Our identity is fundamental to our sense of being, so we guard it tightly. When people question who we are, we react with anger. If someone pretends to be us in public, it can be a criminal offence.

But in the online world, we sometimes seem less strict about protecting our identity. Poor security knowledge and risky behaviour is a routine among internet users, leaving the door wide open for identity thieves.

We want to change that, and we think we know how. To help you take protective action, here are the major online threats to our identities, with easy to follow ways to neutralize those dangers.

Threat 1: Data gathering by corporations

Search engines like Google are notorious for tracking their users in the background, before using the data gathered to build in-depth personal profiles of an individual’s likes and dislikes, connections, location, and even their health.

But this isn’t just a problem limited to Google. All sorts of smartphone apps and websites routinely gather data from users, meaning that the web generates billions of profiles. These function like little copies of our identities that are used to make money or – in more sinister cases – to manipulate our behaviour.

What can you do?

If you’re concerned about corporate data gathering, you can change your privacy settings on almost every site you sign up for (including Google). But this only partially solves the problem. A much better solution is to always have a Virtual Private Network (VPN) running in the background.

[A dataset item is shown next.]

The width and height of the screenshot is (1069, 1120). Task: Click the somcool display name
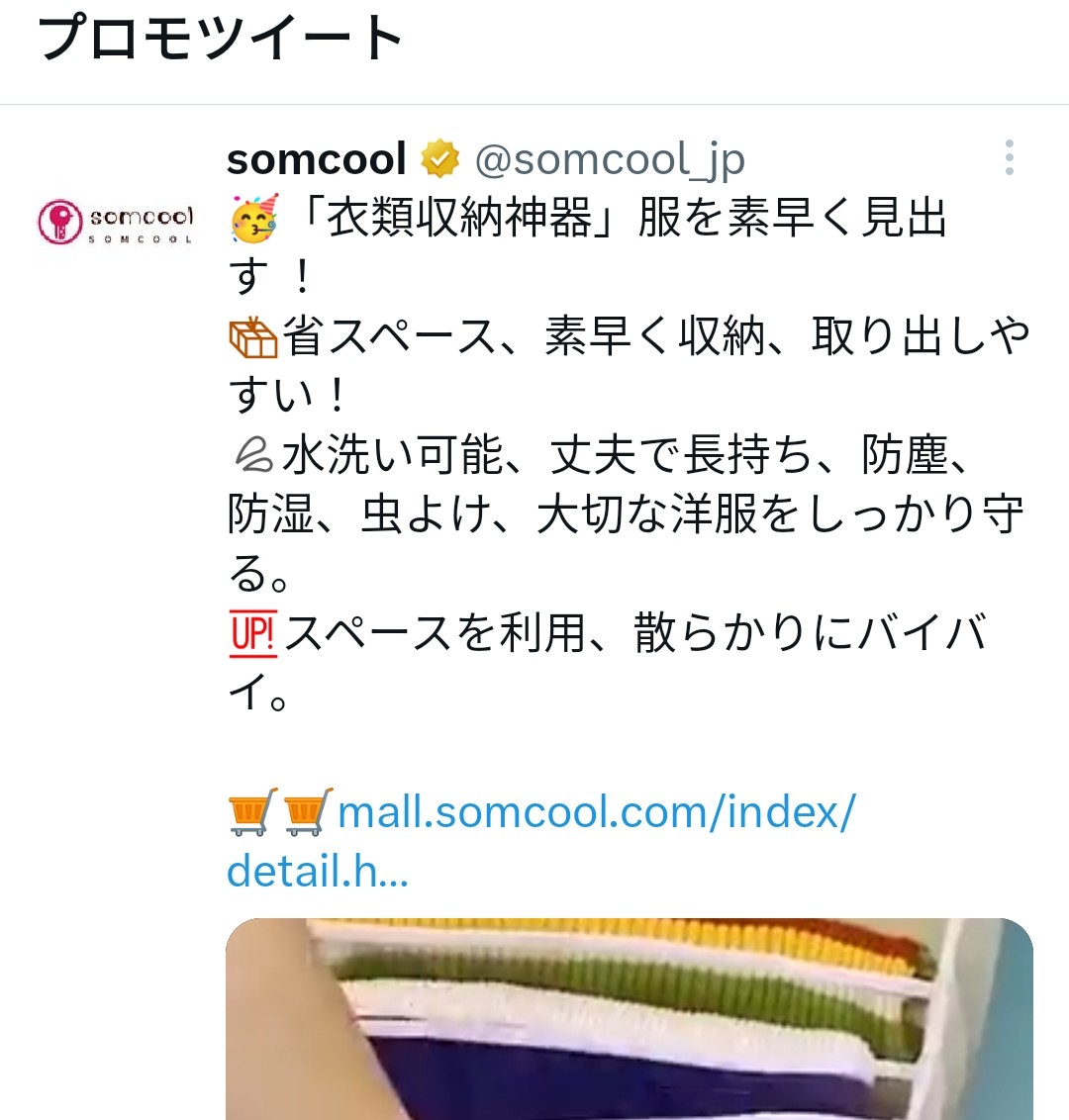point(317,158)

VPNs encrypt data and assign anonymous IP addresses to every user. That way, corporations won’t be able to connect your real life identity to online activity.

But beware: low-quality VPNs will not provide much protection if any. For a provider, you can rely on, have a read through our ExpressVPN review, or check out suppliers like NordVPN, Private Internet Access, or Cyberghost.

Threat 2: Spoofing

Spoofing has been around for as long as IP addresses, and it remains a commonly used tactic among cybercriminals. It’s also something that – despite its age – few people seem to be aware of. But they should be.

Spoofers take the identity of others in order to perpetrate crimes. So, they could assume the identity of a trusted company, running a fake website, which then tricks users into handing over personal details.

More importantly for us, spoofers can steal your identity on unsecured wifi networks, and use your account as a vehicle to carry out illegal activities. And often they aren’t the ones who get caught: you are.

What can you do?

The key to avoiding nasty spoofing episodes is to make sure you have total protection when using public wifi networks. Try to avoid using temptingly unsecured wifi hubs when you are out and about. These could well be run by criminals as a kind of honeypot scam, and you just can’t tell whether they are safe.

But you can be targeted on properly secured coffee shop wifi as well. The only real protection here is to use a secure VPN with your laptop or smartphone. That way, criminals won’t be able to latch onto your IP address, and your traffic will remain hidden via encryption.

Threat 3: Data Leaks

2018 was a year of data leaks. From British Airways to Yahoo, huge companies had to admit that their customer records were far from secure. And revelations emerged that billions of personal records were being bought and sold on the so-called Dark Web.

This is great news for identity thieves. While not all leaks involved credit card numbers, most provided enough information to run social engineering or phishing campaigns against the victims of data leaks.

What can you do?

We rely on companies to buy flights, store cash, and stock up on consumer goods. So totally avoiding handing over payment details isn’t really feasible. But if you can pay via cryptocurrencies, you’ll be at much less risk of betraying personal information.

When data leaks take place, change your passwords immediately (and stay informed via sites like TechRadar to know when these breaches occur). It also makes sense to beef up your antivirus and VPN protection, as phishers kick into gear when data falls into their hands.

Threat 4: Viruses and malware

Our final identity threat is another old one but still catches many people out. Malware, known as keyloggers, has long been able to track the data you type (although they tend to find it harder to penetrate today’s antimalware shields).

More recently, new forms of malware have emerged with even more powerful means to harvest user passwords. Nicknamed Smoke Loader, and delivered via MS Word attachments, this agent exploits the architecture of Windows to drop malware and skim off sensitive data. It’s not likely to be the last in its class.

What can you do?

Fundamentally, you need to have the strongest antimalware and antivirus tools available. But Smoke Loader also shows how vital it is to update your OS frequently. And, just as importantly, attacks like this demonstrate the importance of regularly changing passwords.

Strong passwords, VPN protection, and a healthy scepticism about unsolicited email attachments can help as well. And, as with all of our threats listed here, some common sense can’t hurt.

If you source the right security tools and keep your wits about you, it’s possible to minimize the risk posed by identity theft. But if you don’t keep your identity secure – and most of us don’t – you run the risk of financial ruin and even criminal prosecution.